This effect ensuing from the argument of the Christian Advocate, affords a useful warning in regard to the use of symbols; it shews that when the symbols are numerous they become uninstructive, and even injurious to the interests of truth. Of the articles, the usual furniture of the sacred arks of the pagans, it must be observed, that every one of them had a symbolical meaning calculated to afford the most valuable instruction; the whole rightly understood would have formed a most excellent lecture in natural religion,—would have taught the same truths as man is invited to seek and secure by a pious attention given to the works of the Creator. This will be sufficiently evident from the authorities and observations of the learned and ingenious Bryant, who shews that idolatry depended entirely on the symbolical use of natural objects. Had idolaters confined themselves within that limit, they had not been transgressors of the divine law: but when they bowed before the symbol, it soon became a god; then they trod the paths of error. The Reformers of the sixteenth century, aware of this tendency of the use of symbols, proscribed them altogether; destroying that which might be valuably useful, because it had been abused. True religion is most assuredly spiritual; but there are few who can become spiritual without the aid of objects of sense, and therefore the use of symbols, when confined within proper bounds, will ever be approved by the true friend of man. The same may be said of the application of heathen structures to the purposes of Christian worship. All of them were symbolical: but when it is shewn that they all received their symbolical forms by a regular descent from the primal and patriarchal altar, in form most probably the same as the altar raised by the Deity for the use of man when he planted the Garden of Eden, the forms of the sacred structures of even the heathen may be said to have

had a divine origin. This fully justifies the adoption of the forms of heathen sacred structures, and the application of even heathen symbols, to purposes altogether and purely Christian. After these remarks, digressive perhaps, but not altogether foreign to the subject, the attention is again invited to the history of the sacred arks of heathenism.

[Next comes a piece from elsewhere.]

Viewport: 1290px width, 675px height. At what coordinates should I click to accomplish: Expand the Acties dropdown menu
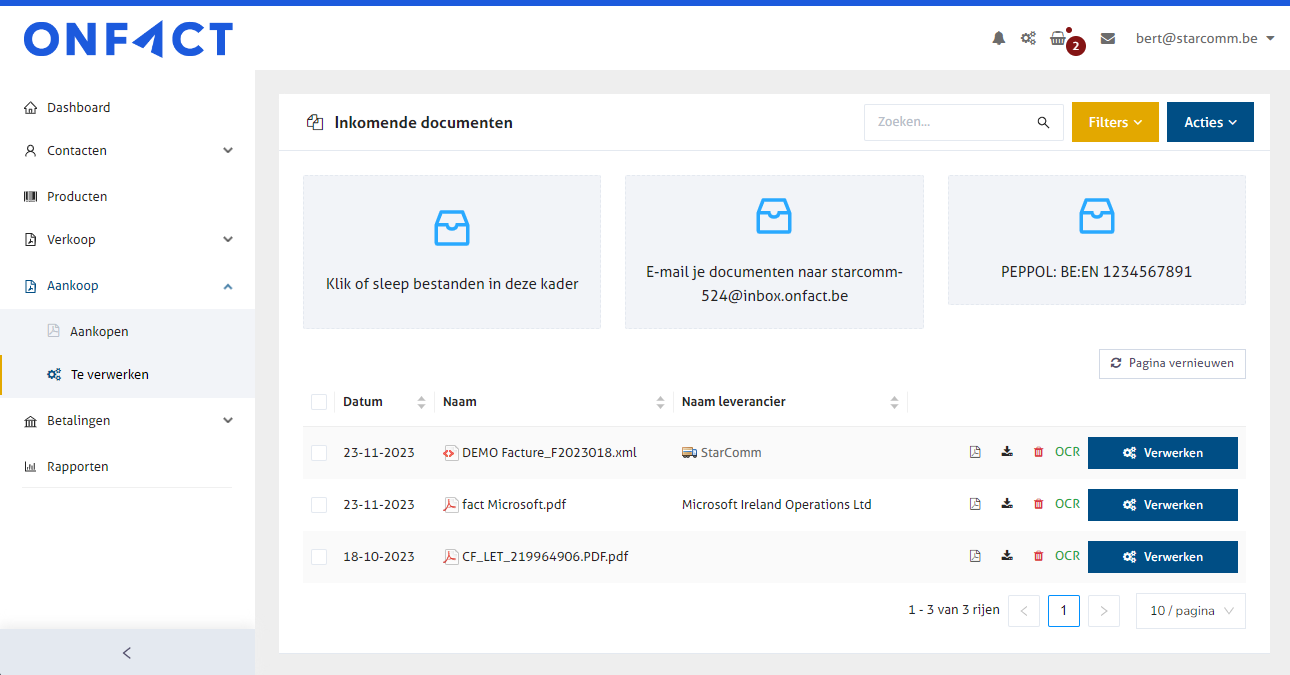pyautogui.click(x=1210, y=122)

The religion of the Celts, better known as the religion of the Druids, was, during the ages which preceded the age of recorded history, the form which idolatry bore in almost all, if not actually in all parts of the world. Rites performed in caves formed a part of the religious duties of that mode of religion; and the use of the kist-vaen or sacred ark was inseparable from, and indispensably necessary to, the performance of some of the most solemn mysteries. The many different names by which that sacred article was known afford the most ample confirmation of this position, for the difference of names can only have been owing to the use of the ark in different and distant countries and ages. The learned Bryant recites many of these names; and proves, by authorities adduced, that the sacred fabric was known by the names of larnax, cibotus, cypselis, baris, bëotus, theba, and argus. These names are stated because the celebrity of the sacred ark gave names to the places where they were set up and reverenced, or rather worshipped. The province of Greece named Beotia, or the country of the bëotus or ark, was thus designated, because the bëotus was there held in special reverence. The cities of Thebes and Argos were so named, because a theba and an argus was there set up and held in especial reverence.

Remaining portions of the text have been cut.